Given problem >>
Render the entries, from the first line through the line containing "Action: [x=117, y=329]", inclusive, as a numbered list with blank lines omitted.

Task material >>
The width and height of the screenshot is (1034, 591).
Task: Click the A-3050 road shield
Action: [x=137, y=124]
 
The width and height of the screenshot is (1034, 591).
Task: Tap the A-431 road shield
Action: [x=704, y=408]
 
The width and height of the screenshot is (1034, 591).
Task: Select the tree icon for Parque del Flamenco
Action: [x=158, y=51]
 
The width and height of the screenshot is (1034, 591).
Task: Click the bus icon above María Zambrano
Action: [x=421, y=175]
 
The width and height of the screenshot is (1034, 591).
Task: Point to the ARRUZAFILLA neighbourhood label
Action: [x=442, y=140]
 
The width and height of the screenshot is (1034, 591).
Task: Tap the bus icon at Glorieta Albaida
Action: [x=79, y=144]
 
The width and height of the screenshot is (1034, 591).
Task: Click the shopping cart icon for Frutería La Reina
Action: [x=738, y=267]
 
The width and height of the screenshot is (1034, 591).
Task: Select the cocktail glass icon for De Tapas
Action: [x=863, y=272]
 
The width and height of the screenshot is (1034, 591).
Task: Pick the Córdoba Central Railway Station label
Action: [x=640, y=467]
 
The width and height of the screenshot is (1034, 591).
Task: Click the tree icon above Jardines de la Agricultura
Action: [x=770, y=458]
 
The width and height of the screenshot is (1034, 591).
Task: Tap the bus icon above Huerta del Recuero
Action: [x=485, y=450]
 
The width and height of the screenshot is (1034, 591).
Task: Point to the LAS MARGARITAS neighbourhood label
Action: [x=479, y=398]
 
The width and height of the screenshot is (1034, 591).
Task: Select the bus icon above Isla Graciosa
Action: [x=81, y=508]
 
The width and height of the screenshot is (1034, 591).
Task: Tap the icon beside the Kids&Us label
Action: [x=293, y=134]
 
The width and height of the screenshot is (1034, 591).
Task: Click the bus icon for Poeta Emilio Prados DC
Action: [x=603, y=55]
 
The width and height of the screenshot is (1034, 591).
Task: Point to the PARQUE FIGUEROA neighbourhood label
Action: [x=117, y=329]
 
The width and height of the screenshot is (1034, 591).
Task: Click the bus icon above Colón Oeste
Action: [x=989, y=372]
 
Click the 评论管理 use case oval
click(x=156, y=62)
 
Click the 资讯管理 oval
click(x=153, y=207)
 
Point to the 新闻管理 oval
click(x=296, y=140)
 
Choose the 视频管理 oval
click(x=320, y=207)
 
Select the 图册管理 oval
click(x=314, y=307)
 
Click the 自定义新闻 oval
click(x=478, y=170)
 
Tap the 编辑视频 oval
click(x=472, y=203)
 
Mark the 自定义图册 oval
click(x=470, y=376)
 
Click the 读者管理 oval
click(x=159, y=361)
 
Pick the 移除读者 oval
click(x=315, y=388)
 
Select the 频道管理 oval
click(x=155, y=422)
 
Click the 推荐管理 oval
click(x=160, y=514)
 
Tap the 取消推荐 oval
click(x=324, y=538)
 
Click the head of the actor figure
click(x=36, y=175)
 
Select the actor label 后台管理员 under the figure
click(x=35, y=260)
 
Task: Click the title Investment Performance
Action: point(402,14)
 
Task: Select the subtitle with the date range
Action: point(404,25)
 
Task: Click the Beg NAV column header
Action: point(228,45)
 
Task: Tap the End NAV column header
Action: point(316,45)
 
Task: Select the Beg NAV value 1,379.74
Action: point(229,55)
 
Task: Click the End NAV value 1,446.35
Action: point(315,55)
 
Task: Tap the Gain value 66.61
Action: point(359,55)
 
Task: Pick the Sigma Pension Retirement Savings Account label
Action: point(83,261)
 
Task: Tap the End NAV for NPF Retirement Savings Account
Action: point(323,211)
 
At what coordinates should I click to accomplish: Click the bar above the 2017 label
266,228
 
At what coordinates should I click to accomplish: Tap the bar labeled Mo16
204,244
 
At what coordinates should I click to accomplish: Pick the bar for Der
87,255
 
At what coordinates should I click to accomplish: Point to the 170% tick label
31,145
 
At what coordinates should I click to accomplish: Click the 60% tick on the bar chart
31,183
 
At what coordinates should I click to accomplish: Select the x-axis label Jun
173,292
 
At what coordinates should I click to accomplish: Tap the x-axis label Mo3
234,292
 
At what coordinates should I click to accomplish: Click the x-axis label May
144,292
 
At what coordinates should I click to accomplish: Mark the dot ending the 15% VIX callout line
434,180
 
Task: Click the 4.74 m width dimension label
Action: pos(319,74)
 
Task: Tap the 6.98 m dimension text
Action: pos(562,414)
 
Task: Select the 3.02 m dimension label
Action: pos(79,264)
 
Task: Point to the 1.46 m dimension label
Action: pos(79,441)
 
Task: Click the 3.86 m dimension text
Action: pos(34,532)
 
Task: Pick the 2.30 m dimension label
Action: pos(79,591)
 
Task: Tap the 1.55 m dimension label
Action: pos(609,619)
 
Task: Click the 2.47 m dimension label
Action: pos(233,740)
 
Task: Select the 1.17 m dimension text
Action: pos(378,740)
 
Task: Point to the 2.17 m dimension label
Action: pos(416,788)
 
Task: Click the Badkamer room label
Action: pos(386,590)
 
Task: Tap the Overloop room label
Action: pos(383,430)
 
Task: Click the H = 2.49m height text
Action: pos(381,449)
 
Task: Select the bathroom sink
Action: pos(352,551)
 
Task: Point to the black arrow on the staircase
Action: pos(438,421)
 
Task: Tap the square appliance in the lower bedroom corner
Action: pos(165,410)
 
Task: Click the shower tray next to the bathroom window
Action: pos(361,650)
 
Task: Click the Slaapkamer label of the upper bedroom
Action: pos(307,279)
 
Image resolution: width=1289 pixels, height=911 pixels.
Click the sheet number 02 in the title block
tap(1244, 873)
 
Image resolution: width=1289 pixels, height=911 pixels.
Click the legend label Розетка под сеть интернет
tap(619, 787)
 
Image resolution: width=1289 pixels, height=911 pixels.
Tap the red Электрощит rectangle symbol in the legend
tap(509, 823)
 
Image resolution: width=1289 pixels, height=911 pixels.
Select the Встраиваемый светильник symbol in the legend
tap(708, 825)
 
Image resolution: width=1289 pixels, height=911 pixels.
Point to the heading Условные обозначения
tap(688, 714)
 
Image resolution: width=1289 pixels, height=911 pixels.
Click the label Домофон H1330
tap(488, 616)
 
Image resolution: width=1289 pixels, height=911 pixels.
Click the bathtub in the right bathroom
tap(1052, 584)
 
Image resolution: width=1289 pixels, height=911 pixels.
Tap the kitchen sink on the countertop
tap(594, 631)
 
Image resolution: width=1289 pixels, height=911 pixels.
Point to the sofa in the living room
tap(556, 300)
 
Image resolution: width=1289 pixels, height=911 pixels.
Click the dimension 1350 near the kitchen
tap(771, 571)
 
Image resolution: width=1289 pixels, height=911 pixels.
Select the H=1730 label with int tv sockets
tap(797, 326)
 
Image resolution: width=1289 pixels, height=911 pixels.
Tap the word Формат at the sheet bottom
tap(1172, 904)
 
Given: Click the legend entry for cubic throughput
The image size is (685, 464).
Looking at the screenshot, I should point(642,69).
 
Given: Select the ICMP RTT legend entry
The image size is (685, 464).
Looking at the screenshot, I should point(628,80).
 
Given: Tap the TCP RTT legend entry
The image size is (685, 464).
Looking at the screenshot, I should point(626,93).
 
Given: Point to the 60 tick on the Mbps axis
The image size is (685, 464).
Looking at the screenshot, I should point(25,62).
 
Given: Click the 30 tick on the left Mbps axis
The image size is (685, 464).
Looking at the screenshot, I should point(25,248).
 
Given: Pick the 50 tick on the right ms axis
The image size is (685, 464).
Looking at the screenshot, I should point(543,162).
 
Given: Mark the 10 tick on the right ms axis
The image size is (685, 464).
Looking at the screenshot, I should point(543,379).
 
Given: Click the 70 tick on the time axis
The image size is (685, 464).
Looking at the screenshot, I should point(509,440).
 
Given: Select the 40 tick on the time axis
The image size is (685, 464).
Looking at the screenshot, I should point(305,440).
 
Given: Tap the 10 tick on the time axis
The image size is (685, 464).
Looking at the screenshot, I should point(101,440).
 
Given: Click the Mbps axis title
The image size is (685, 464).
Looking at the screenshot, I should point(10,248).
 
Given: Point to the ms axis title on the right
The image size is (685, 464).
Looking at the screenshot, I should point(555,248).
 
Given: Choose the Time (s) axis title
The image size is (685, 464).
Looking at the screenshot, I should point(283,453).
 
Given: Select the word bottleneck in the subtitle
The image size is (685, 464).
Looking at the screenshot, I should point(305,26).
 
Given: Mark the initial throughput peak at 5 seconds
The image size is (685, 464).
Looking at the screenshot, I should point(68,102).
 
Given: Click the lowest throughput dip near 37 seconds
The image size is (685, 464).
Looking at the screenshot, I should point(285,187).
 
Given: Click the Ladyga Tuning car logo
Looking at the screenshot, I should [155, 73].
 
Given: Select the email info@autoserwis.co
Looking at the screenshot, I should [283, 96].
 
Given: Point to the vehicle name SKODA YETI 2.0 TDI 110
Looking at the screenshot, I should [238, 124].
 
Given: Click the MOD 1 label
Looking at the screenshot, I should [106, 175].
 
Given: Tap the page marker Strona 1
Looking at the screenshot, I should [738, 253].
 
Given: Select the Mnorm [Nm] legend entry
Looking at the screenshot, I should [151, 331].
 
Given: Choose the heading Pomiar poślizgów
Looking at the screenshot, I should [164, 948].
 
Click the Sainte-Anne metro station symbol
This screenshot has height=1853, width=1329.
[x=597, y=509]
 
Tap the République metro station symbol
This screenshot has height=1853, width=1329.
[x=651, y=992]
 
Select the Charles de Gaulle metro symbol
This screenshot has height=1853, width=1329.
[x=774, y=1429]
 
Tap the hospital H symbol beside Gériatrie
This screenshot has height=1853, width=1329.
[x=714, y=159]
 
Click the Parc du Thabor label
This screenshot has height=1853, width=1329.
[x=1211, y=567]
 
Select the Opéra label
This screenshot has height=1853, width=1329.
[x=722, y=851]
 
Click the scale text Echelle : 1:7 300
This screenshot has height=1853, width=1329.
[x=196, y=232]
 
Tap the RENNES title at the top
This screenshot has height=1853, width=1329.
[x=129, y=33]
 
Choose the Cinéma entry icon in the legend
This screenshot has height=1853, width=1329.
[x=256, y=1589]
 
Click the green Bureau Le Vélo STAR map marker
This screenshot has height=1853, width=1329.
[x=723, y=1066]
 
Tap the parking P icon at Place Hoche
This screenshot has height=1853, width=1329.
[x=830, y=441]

Exercise response >>
1. The width and height of the screenshot is (1034, 591).
2. Task: Click the A-3050 road shield
3. Action: [x=137, y=124]
4. The width and height of the screenshot is (1034, 591).
5. Task: Tap the A-431 road shield
6. Action: [x=704, y=408]
7. The width and height of the screenshot is (1034, 591).
8. Task: Select the tree icon for Parque del Flamenco
9. Action: [x=158, y=51]
10. The width and height of the screenshot is (1034, 591).
11. Task: Click the bus icon above María Zambrano
12. Action: [x=421, y=175]
13. The width and height of the screenshot is (1034, 591).
14. Task: Point to the ARRUZAFILLA neighbourhood label
15. Action: [x=442, y=140]
16. The width and height of the screenshot is (1034, 591).
17. Task: Tap the bus icon at Glorieta Albaida
18. Action: [x=79, y=144]
19. The width and height of the screenshot is (1034, 591).
20. Task: Click the shopping cart icon for Frutería La Reina
21. Action: [x=738, y=267]
22. The width and height of the screenshot is (1034, 591).
23. Task: Select the cocktail glass icon for De Tapas
24. Action: [x=863, y=272]
25. The width and height of the screenshot is (1034, 591).
26. Task: Pick the Córdoba Central Railway Station label
27. Action: [x=640, y=467]
28. The width and height of the screenshot is (1034, 591).
29. Task: Click the tree icon above Jardines de la Agricultura
30. Action: [x=770, y=458]
31. The width and height of the screenshot is (1034, 591).
32. Task: Tap the bus icon above Huerta del Recuero
33. Action: [x=485, y=450]
34. The width and height of the screenshot is (1034, 591).
35. Task: Point to the LAS MARGARITAS neighbourhood label
36. Action: [x=479, y=398]
37. The width and height of the screenshot is (1034, 591).
38. Task: Select the bus icon above Isla Graciosa
39. Action: [x=81, y=508]
40. The width and height of the screenshot is (1034, 591).
41. Task: Tap the icon beside the Kids&Us label
42. Action: [x=293, y=134]
43. The width and height of the screenshot is (1034, 591).
44. Task: Click the bus icon for Poeta Emilio Prados DC
45. Action: [x=603, y=55]
46. The width and height of the screenshot is (1034, 591).
47. Task: Point to the PARQUE FIGUEROA neighbourhood label
48. Action: [x=117, y=329]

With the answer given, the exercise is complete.